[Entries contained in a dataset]
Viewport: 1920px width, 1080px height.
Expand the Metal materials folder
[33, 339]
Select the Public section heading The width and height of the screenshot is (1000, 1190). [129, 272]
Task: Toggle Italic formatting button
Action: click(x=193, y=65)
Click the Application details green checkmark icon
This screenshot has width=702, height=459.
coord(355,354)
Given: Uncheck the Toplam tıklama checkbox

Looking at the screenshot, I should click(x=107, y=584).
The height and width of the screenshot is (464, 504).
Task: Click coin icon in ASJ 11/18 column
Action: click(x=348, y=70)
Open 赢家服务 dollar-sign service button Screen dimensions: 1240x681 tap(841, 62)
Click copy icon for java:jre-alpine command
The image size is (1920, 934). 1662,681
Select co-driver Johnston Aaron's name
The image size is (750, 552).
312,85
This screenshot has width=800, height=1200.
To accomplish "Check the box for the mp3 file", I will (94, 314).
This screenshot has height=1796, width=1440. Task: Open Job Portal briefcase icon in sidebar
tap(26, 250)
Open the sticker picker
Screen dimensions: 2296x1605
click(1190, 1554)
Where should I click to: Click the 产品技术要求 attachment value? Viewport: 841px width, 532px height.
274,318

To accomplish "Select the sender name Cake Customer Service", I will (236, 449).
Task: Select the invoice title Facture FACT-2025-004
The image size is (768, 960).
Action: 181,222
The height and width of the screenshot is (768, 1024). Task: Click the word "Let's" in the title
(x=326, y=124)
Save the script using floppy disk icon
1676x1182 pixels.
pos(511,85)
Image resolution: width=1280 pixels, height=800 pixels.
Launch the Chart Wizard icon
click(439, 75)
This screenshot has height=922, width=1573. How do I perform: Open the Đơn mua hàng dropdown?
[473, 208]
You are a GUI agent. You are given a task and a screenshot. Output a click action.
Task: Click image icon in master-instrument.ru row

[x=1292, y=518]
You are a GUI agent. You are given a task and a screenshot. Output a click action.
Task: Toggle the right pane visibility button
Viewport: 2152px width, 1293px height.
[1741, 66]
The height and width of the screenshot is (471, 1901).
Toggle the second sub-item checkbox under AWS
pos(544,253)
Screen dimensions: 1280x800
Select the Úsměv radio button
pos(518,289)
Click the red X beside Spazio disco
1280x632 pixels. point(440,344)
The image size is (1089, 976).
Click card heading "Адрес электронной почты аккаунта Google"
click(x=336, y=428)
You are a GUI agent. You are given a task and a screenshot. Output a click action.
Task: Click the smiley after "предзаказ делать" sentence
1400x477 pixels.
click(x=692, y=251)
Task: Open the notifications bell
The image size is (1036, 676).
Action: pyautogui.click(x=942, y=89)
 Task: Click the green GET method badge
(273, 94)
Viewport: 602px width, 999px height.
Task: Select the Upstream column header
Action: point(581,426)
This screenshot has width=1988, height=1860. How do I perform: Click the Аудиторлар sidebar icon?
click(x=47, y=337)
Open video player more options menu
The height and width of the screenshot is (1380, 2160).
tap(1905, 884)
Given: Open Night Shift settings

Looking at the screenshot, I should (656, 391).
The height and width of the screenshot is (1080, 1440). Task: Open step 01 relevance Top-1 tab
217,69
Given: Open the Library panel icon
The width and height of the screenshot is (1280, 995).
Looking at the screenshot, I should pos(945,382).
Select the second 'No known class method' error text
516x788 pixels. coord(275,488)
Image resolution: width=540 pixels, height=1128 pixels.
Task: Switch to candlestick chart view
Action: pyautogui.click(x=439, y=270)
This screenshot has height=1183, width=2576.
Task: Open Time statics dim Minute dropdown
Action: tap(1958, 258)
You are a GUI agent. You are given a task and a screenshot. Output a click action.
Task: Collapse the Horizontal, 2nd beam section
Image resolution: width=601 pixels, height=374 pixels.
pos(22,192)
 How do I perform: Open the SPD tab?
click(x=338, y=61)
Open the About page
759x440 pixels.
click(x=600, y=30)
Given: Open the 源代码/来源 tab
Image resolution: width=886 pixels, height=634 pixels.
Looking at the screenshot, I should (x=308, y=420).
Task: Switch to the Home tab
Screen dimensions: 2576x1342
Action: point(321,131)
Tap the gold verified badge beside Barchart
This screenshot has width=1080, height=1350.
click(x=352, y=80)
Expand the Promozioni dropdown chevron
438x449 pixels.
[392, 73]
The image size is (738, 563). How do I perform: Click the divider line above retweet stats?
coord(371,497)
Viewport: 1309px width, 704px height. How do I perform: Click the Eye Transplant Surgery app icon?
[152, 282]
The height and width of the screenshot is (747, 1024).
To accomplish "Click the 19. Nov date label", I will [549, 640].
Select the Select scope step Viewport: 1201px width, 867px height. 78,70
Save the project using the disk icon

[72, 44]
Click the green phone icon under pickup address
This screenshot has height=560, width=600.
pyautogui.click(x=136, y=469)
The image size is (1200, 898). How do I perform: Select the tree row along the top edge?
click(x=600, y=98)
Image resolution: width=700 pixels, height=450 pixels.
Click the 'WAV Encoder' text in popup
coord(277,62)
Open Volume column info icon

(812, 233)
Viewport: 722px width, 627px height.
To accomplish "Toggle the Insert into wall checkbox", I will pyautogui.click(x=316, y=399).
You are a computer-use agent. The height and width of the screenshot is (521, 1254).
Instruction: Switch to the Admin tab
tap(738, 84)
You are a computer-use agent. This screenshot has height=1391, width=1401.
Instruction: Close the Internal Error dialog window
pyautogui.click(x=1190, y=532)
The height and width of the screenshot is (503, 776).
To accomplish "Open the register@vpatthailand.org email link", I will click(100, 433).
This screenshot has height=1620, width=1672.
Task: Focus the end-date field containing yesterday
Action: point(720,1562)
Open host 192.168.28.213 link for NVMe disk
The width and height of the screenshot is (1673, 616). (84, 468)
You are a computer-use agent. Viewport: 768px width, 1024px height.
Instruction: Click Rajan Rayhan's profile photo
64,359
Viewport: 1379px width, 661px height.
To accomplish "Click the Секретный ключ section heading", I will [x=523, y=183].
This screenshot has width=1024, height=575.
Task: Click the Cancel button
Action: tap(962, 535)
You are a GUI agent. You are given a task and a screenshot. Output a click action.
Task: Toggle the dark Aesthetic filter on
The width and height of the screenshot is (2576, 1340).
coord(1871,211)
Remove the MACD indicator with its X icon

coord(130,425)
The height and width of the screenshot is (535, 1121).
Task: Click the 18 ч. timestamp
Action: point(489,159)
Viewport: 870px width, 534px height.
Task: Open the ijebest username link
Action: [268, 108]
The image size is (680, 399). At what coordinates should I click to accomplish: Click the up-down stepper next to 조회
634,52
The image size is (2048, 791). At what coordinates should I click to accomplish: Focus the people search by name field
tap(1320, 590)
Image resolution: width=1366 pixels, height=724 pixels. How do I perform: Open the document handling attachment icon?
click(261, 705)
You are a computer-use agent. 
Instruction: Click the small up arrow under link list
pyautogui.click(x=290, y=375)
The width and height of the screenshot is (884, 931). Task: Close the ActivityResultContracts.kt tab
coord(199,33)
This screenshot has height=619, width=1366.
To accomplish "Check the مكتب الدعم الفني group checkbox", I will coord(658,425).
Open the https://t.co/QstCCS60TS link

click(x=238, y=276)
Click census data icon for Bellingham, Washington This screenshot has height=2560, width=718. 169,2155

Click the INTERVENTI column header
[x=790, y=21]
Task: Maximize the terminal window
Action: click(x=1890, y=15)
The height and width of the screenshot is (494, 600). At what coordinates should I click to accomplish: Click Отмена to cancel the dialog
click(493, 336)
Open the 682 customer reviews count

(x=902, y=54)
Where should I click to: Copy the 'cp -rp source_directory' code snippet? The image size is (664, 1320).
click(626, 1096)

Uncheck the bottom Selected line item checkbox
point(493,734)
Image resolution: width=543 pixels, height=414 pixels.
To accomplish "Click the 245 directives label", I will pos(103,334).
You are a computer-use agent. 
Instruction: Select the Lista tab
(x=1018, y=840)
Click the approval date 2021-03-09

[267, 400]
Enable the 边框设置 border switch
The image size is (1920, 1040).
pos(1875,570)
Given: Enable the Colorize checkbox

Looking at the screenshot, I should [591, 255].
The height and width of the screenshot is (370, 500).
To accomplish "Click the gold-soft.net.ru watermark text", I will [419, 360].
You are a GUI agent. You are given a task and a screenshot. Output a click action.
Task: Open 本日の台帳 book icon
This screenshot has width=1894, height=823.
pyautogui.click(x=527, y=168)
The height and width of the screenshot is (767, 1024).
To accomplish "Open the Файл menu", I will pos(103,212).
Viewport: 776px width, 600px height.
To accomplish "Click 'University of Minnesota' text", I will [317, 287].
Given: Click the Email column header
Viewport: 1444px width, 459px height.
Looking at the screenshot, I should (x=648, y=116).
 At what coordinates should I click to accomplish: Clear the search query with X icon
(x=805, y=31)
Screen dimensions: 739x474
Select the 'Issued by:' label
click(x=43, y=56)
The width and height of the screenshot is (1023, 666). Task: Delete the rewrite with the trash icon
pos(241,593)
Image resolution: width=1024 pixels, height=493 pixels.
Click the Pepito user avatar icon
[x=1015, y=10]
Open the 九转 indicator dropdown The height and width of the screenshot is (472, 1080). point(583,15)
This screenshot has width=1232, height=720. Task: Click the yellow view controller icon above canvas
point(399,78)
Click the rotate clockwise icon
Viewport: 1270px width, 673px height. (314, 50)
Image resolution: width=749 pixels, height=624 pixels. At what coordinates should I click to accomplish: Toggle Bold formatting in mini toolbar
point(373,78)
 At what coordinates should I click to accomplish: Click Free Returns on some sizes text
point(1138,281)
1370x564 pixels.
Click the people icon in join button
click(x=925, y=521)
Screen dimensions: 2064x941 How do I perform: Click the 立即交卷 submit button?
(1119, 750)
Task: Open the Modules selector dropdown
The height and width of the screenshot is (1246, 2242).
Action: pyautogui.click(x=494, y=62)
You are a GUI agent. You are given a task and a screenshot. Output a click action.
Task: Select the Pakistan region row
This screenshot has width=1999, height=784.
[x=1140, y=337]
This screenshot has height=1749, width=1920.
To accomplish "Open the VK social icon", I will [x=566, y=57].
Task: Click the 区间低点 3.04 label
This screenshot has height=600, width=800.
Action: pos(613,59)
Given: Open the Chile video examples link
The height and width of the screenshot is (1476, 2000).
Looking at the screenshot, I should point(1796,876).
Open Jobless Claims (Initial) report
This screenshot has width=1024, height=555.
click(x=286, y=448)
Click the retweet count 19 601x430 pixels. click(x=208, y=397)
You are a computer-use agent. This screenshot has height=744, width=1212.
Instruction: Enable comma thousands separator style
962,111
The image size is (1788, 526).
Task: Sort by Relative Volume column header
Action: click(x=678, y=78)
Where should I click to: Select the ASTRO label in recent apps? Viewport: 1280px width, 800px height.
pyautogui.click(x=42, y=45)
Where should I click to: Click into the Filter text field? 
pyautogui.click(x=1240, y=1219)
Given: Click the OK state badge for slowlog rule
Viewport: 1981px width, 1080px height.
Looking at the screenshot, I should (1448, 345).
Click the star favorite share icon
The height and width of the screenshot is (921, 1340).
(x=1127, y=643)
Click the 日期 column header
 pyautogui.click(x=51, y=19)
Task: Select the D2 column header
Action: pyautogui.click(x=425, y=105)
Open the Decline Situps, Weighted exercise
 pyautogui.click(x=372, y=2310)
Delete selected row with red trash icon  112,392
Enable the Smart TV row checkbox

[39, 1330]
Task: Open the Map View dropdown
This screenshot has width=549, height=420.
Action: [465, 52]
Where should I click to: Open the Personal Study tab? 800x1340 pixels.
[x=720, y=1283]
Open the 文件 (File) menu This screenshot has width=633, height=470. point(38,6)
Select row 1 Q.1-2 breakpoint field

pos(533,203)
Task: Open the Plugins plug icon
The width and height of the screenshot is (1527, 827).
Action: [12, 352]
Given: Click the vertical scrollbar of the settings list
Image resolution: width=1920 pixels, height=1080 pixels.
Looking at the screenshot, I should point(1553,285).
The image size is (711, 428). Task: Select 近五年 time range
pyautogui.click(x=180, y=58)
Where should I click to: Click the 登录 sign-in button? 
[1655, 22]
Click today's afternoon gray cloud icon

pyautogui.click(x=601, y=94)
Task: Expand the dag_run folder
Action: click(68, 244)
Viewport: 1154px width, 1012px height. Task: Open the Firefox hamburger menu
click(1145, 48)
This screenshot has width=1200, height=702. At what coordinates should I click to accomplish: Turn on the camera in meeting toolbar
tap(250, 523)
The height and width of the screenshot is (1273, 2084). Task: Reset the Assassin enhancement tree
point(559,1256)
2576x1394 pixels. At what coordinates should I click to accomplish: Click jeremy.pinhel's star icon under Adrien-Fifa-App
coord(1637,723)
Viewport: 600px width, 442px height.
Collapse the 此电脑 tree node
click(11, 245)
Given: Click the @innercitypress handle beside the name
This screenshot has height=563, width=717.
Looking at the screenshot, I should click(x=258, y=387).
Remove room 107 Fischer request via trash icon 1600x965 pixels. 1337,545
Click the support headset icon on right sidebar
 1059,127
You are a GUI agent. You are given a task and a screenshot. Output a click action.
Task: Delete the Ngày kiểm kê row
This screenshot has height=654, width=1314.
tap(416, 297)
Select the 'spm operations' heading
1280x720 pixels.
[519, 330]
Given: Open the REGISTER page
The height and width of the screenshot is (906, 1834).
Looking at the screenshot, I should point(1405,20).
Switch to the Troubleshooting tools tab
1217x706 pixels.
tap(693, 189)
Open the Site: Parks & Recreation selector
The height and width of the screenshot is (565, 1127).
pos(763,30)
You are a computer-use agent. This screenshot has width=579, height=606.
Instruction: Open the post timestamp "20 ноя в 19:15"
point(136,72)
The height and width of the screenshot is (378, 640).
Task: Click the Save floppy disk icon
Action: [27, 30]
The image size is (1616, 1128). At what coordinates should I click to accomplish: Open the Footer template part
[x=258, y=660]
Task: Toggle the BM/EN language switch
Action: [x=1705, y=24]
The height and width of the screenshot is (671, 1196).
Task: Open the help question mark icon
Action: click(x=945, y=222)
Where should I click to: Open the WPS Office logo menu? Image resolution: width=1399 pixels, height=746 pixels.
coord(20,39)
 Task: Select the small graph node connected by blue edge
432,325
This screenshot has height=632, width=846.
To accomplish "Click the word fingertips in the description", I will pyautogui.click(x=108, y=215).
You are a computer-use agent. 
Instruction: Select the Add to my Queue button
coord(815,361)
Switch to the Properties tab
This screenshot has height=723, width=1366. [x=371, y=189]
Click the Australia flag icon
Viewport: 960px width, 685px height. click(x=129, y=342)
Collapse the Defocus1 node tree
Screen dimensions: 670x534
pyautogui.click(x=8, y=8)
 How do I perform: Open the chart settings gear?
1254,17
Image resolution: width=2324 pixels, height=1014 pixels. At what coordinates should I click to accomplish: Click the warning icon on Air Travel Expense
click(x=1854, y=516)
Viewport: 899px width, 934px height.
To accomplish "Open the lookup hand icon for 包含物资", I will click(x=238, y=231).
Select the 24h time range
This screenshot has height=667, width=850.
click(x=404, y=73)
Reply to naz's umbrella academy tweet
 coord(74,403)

_WRITTEN TASK_
Convert the stretch of entries from the line containing "Where should I click to: Click the 产品技术要求" through the line containing "(x=326, y=124)" into a two-column CSV with the columns "entry" and "answer", one row per entry. Put the entry's text and its answer each in a single quoted field, replacing any line breaks with spaces.

_SOLUTION BELOW_
entry,answer
"Where should I click to: Click the 产品技术要求 attachment value? Viewport: 841px width, 532px height.","274,318"
"To accomplish ""Select the sender name Cake Customer Service"",","I will (236, 449)."
"Task: Select the invoice title Facture FACT-2025-004 The image size is (768, 960).","Action: 181,222"
"The height and width of the screenshot is (768, 1024). Task: Click the word ""Let's"" in the title","(x=326, y=124)"